The coroner at the inquest of a teenager who died after suffering a fatal allergic reaction to a Pret A Manger sandwich will write to Environment Secretary Michael Gove about whether big business should benefit from food labelling regulations.
Natasha Ednan-Laperouse, 15, collapsed on a British Airways flight from London to Nice in July 2016.
She had been on her way to a four-day break in France with her father and best friend when she bought an artichoke, olive and tapenade baguette as they passed through Heathrow Airport’s Terminal 5.
He added: “The baguette was manufactured to Pret specifications and contained sesame to which she was allergic.
“There was no specific allergen information on the baguette packaging or on the (food display cabinet) and Natasha was reassured by that.”
This week, the inquest was told the packaging failed to mention that sesame seeds were “hidden” in the dough.
The teenager suffered from numerous allergies and reacted badly to the sesame seeds, which caused her throat to tighten and vicious red hives to flare up across her midriff, eventually triggering cardiac arrest.
During the inquest, it emerged that a “specific warning” about the dangers of not signposting the allergen had been given to the food chain the previous year.
Pret baguettes described as “posh” or “artisan” were said to contain sesame seeds, including the one that Natasha ate.
A complaint log for the company from between July 17, 2015 and June 29, 2016 showed nine cases of sesame-related allergy incidents.

▶ **Source records**
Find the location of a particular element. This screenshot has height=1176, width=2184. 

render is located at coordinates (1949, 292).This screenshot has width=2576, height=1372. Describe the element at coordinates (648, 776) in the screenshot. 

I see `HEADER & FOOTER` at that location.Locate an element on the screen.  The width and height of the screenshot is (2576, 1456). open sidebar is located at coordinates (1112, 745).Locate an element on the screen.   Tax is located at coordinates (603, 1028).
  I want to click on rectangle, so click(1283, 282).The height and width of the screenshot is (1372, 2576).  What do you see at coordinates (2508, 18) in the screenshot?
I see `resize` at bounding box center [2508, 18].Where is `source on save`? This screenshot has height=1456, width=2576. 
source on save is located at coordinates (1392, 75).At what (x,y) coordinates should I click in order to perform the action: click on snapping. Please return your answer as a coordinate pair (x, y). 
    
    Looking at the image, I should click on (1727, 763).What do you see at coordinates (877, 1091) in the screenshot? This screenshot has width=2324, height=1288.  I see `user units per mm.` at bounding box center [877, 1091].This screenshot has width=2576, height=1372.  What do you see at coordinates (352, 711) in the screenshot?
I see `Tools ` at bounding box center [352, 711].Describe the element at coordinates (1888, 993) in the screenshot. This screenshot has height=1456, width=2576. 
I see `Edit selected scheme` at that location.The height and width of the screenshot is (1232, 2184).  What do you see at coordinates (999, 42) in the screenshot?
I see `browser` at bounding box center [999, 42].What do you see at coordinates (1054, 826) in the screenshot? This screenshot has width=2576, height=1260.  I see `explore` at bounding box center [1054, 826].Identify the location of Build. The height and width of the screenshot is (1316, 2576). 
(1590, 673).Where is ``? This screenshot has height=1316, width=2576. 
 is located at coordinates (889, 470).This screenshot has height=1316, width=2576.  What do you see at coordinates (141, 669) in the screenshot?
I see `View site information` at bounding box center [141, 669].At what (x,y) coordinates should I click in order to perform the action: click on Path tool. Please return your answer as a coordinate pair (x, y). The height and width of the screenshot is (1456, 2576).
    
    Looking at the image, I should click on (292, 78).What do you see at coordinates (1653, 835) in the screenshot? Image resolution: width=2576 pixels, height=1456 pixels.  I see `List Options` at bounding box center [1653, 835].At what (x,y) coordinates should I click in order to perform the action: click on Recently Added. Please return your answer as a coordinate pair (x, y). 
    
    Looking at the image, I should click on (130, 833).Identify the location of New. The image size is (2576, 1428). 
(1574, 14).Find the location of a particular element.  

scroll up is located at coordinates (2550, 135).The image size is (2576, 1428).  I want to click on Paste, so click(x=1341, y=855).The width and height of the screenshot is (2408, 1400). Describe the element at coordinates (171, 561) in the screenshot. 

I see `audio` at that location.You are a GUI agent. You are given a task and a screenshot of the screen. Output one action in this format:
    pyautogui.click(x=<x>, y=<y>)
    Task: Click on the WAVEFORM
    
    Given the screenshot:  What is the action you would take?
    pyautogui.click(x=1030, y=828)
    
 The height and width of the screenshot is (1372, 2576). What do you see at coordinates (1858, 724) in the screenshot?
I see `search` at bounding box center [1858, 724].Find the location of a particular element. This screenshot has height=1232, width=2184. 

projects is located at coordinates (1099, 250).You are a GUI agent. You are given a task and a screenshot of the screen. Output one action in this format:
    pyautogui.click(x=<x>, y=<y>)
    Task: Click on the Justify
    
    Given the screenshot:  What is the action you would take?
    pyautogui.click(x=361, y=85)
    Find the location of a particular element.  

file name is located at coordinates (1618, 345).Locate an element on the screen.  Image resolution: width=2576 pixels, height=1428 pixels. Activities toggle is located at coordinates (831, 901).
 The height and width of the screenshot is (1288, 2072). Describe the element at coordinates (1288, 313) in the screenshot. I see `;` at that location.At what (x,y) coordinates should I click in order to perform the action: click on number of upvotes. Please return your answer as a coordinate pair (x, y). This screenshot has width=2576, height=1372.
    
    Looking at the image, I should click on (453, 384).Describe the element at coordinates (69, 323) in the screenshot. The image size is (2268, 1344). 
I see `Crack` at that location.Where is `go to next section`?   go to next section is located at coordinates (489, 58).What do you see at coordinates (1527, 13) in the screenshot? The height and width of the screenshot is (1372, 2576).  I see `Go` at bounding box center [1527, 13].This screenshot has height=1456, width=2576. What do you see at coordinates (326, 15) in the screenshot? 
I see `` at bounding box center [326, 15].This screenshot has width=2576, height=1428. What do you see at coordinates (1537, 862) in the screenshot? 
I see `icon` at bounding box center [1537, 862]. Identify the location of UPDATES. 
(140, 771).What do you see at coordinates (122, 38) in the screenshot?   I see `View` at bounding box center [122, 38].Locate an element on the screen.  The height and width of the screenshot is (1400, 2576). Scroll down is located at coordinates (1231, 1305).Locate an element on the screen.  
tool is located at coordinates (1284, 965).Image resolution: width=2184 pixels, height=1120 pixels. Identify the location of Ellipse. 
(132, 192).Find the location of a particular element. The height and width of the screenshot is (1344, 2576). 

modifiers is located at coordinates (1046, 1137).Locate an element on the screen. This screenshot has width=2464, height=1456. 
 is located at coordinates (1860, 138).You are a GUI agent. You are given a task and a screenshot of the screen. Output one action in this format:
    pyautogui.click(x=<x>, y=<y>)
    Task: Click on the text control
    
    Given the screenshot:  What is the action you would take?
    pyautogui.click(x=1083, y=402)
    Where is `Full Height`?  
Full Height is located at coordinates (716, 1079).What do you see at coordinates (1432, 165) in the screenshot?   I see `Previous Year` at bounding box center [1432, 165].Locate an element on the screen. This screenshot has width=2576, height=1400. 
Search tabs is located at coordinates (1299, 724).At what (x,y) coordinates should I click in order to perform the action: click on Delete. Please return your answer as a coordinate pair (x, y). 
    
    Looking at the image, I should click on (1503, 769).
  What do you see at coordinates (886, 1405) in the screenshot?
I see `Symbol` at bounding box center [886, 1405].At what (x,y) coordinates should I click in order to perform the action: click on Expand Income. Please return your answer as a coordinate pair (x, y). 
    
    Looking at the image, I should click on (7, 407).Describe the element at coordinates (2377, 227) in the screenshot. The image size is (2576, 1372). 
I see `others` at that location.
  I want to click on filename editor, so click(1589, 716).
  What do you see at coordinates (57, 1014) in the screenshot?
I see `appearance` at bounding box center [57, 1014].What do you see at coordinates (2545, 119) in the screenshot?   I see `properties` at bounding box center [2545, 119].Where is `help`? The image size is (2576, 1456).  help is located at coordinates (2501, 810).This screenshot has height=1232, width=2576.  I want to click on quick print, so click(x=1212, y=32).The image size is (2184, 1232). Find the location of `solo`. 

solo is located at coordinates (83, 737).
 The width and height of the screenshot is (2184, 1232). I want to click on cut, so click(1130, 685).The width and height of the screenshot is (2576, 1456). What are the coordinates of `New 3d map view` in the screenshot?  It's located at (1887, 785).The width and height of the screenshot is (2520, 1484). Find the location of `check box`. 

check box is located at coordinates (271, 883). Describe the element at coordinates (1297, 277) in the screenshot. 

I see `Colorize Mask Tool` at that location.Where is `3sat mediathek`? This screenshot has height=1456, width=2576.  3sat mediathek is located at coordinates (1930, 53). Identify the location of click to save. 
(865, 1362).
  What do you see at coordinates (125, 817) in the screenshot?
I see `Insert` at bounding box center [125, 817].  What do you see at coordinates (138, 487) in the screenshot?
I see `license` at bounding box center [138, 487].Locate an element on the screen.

▶ **Actions to take**
a – In the inquest article, how many sesame-related allergy incidents did the company's complaint log show?
b – Pick up the inquest article after its final sentence and carry it forward.

▶ **Answers to the problems**
a – Nine.

b –
Four of these led to customers seeking hospital treatment, while another went to a medical centre.
Under EU regulations, food companies are required to warn customers about allergy risks either on signs and packaging or orally, usually meaning they are told to inquire themselves.
Pret chose to deliver allergy information orally and was supposed to have stickers within fridges telling customers to ask staff members for details, the inquest heard.
British Airways cabin crew were questioned over their response after the inquest heard that the on-board defibrillator was not used in-flight.
Mario Ballestri, who helped junior doctor Thomas Pearson-Jones as he performed CPR on Natasha, said it would have been too dangerous to get the device from the other end of the aircraft when she went into cardiac arrest minutes before landing.
The inquest heard that a defibrillator was used on Natasha after landing when Nice paramedics arrived.